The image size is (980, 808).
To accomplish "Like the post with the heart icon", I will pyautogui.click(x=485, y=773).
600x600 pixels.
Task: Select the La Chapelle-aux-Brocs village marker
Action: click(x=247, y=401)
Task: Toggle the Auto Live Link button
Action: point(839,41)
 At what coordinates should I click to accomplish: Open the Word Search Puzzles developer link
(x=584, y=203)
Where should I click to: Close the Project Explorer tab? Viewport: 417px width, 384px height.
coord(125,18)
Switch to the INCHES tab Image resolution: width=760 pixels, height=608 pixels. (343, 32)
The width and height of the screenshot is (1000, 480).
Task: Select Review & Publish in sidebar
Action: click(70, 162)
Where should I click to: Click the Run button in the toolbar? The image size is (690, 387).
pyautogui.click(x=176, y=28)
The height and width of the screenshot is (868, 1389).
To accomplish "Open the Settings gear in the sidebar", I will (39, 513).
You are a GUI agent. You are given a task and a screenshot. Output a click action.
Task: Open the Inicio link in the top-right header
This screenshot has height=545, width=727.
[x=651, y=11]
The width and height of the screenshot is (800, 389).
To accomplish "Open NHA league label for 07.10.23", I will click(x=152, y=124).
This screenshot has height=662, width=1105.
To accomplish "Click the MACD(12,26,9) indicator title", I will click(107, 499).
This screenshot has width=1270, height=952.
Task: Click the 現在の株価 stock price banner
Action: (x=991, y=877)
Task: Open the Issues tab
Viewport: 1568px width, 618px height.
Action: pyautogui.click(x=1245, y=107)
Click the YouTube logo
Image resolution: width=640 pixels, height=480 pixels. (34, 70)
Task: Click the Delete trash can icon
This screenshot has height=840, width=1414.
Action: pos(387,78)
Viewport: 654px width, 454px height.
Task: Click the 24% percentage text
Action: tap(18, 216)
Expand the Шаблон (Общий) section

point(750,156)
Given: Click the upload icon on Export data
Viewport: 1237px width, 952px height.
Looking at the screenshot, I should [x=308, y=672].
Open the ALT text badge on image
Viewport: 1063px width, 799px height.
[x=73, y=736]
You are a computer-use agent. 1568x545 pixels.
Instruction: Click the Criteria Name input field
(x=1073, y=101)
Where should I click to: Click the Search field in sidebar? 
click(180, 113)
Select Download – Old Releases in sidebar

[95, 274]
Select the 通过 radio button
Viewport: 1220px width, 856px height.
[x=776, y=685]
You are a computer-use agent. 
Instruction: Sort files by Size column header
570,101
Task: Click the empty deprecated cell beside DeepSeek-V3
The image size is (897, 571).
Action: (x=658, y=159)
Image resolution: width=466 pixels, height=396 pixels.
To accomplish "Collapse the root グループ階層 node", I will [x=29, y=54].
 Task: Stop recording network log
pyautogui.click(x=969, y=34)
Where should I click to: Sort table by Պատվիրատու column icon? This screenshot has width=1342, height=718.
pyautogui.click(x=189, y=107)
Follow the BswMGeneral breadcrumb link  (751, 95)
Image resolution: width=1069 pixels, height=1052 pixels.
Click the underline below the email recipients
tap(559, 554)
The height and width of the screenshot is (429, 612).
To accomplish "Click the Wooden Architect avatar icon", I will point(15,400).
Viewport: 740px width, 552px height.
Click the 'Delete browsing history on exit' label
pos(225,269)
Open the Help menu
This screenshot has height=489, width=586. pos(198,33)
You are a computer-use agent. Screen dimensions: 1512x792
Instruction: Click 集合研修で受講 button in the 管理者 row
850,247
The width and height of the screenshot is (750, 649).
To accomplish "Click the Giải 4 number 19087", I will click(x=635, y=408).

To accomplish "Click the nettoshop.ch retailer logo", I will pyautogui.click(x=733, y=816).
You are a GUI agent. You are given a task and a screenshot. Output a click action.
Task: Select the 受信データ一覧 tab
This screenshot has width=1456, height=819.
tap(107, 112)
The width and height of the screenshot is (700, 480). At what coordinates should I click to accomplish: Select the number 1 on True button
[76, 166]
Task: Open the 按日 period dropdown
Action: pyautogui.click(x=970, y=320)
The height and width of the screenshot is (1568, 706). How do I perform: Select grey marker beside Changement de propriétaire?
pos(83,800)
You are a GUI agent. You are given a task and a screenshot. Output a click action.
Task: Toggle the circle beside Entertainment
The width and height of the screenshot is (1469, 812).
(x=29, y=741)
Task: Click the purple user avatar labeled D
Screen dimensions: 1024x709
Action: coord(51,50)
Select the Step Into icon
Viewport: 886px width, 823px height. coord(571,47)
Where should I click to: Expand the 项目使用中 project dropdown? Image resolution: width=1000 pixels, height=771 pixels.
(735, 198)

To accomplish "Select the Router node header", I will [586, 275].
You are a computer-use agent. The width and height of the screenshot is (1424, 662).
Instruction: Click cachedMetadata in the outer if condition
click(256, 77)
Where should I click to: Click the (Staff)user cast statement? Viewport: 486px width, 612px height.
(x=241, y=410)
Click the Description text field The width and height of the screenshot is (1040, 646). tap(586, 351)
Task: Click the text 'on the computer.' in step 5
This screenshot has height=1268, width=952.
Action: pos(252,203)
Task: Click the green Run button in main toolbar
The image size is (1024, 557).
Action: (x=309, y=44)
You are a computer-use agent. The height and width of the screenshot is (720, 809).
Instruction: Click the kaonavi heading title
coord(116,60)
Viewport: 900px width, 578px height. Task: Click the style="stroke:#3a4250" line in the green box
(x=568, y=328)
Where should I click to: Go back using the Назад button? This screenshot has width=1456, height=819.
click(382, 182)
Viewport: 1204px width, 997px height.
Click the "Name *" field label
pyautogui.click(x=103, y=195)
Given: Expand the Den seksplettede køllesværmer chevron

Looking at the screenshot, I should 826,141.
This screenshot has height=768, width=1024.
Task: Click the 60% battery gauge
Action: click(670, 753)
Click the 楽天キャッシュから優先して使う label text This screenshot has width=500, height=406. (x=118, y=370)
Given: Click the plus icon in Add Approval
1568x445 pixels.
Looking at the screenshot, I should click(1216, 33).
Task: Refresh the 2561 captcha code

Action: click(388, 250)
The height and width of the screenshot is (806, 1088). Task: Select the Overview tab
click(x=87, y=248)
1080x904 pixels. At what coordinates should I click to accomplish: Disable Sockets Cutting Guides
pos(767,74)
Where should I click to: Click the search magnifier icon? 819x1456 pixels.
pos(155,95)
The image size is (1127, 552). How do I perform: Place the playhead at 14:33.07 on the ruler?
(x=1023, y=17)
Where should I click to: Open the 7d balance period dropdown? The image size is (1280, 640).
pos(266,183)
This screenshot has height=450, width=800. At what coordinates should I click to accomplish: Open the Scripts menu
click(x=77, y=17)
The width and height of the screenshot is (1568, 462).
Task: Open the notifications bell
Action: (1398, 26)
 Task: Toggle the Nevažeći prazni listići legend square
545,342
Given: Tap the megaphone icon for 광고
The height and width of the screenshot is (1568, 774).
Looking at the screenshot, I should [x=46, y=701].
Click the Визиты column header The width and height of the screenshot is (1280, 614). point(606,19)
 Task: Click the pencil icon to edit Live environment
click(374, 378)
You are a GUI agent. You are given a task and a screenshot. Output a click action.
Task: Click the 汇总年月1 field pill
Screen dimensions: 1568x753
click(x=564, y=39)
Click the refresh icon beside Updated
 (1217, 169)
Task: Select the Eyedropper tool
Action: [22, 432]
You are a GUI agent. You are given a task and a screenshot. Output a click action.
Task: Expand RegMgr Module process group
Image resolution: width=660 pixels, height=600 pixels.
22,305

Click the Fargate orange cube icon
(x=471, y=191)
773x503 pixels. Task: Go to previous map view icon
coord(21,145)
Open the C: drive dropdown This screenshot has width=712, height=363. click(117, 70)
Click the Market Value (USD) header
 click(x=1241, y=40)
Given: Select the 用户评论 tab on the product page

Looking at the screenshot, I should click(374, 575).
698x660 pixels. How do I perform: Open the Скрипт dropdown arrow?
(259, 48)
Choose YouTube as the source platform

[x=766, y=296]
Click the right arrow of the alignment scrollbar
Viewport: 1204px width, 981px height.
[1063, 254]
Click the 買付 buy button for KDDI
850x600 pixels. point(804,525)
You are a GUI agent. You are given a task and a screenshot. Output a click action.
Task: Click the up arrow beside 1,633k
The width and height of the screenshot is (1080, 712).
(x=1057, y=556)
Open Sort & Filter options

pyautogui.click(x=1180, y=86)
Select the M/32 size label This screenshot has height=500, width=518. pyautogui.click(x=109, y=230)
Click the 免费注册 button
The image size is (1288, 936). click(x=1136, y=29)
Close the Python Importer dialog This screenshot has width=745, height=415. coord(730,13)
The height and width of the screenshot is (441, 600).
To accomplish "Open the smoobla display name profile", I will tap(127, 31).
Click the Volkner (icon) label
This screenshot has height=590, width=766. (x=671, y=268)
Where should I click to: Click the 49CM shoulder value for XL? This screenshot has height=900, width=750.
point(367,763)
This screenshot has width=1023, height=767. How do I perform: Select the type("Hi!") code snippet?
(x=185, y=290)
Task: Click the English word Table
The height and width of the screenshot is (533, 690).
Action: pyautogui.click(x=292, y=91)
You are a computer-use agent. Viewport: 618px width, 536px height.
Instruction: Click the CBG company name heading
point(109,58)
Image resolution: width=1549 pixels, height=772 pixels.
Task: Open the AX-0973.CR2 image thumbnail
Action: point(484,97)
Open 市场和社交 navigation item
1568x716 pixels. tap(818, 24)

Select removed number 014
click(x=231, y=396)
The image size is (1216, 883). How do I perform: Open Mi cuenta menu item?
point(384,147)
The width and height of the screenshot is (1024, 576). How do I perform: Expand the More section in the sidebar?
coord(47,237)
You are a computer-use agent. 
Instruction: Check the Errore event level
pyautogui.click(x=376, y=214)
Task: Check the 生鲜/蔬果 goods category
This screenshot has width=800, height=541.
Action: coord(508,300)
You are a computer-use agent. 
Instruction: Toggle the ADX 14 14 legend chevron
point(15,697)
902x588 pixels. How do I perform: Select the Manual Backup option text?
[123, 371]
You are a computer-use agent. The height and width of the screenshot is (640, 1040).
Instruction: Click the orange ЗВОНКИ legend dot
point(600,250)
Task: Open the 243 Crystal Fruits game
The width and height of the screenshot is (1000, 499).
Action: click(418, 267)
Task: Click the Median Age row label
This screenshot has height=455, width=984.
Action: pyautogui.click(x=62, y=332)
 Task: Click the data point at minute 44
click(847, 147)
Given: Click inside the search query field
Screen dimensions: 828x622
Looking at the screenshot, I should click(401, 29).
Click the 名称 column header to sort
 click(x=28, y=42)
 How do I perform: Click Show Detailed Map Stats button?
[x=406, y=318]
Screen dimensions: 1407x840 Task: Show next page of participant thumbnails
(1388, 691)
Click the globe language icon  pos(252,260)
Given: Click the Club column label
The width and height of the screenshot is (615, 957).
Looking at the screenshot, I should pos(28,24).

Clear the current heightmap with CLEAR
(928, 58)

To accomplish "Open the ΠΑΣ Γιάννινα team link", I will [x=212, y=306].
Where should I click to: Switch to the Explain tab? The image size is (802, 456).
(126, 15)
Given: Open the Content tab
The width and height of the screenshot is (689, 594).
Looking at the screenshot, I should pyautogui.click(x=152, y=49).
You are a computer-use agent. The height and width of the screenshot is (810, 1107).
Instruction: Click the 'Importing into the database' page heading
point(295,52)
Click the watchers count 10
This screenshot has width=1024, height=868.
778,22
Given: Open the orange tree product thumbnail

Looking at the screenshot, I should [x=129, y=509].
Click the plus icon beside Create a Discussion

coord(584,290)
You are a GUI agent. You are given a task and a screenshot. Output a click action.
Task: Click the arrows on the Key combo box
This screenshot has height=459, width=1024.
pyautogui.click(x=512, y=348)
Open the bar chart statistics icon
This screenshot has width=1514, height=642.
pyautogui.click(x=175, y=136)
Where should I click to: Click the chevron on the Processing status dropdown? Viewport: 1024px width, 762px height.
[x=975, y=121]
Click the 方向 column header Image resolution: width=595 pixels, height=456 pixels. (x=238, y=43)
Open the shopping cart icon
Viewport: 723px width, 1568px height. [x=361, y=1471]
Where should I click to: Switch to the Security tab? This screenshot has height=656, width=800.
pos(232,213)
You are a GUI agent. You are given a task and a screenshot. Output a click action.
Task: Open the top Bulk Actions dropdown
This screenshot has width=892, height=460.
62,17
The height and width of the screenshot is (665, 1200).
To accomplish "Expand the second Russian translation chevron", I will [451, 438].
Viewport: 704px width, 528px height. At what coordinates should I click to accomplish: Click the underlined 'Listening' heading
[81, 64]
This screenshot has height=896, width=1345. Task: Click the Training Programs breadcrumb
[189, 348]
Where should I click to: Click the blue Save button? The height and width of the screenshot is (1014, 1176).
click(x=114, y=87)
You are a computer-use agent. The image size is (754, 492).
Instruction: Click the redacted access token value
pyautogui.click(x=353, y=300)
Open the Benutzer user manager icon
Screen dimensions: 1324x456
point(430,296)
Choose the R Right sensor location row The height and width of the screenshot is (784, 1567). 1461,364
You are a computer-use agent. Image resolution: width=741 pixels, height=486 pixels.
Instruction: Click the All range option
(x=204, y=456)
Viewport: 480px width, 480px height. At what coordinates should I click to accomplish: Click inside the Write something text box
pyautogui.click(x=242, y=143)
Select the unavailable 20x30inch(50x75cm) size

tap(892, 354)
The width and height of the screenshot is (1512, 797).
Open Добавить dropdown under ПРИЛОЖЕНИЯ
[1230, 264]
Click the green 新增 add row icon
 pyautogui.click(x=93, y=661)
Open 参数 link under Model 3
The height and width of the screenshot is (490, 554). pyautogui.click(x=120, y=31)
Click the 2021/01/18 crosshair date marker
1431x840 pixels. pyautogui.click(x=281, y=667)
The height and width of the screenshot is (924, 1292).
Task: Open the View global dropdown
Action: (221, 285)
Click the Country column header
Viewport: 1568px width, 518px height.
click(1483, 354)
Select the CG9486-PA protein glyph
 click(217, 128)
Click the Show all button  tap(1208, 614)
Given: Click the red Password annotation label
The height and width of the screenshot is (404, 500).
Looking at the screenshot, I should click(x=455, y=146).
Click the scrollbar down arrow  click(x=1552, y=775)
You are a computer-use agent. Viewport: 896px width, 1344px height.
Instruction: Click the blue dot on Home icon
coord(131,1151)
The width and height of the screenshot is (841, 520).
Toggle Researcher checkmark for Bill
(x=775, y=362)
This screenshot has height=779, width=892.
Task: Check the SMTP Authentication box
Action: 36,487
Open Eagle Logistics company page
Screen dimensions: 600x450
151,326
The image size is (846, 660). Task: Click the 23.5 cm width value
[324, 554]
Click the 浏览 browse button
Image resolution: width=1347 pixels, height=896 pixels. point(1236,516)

**EXERCISE REQUIREMENTS**
Look through the entries above. Copy out every line holding the word "node".

**OUTPUT FOR THIS TASK**
To accomplish "Collapse the root グループ階層 node", I will [x=29, y=54].
To accomplish "Select the Router node header", I will [586, 275].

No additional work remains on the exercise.